* [Consegna]: Per favore, trascrivi parola per parola il tratto del materiale qui sotto che va dalla riga contenente "Where should I" fino alla fine del materiale, estremi inclusi. Lascia fuori le immagini.

━━━

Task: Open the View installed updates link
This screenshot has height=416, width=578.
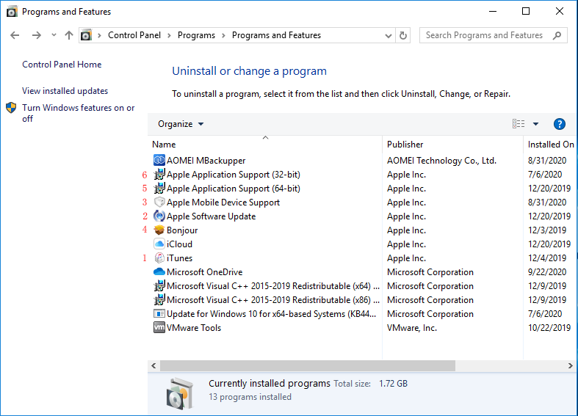Action: click(65, 91)
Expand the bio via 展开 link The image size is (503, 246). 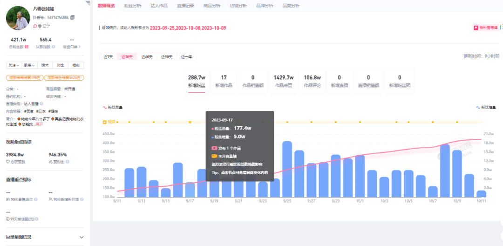(38, 124)
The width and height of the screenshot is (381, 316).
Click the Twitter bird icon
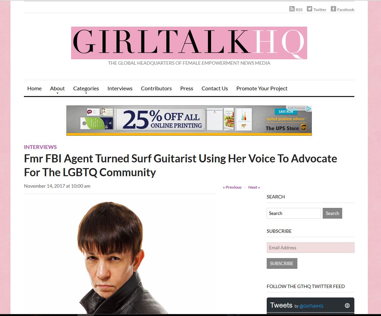[309, 9]
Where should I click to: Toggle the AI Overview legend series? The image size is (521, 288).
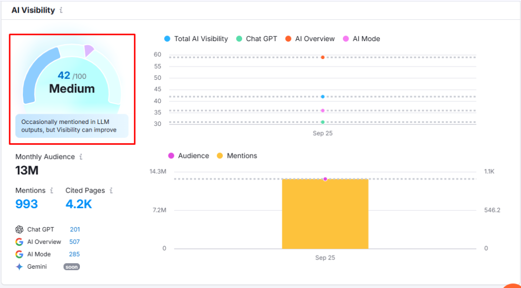310,39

━━━

* [Risposta alla consegna]:
Where should I click to: Toggle the AI Overview legend series? The image size is (521, 288).
310,39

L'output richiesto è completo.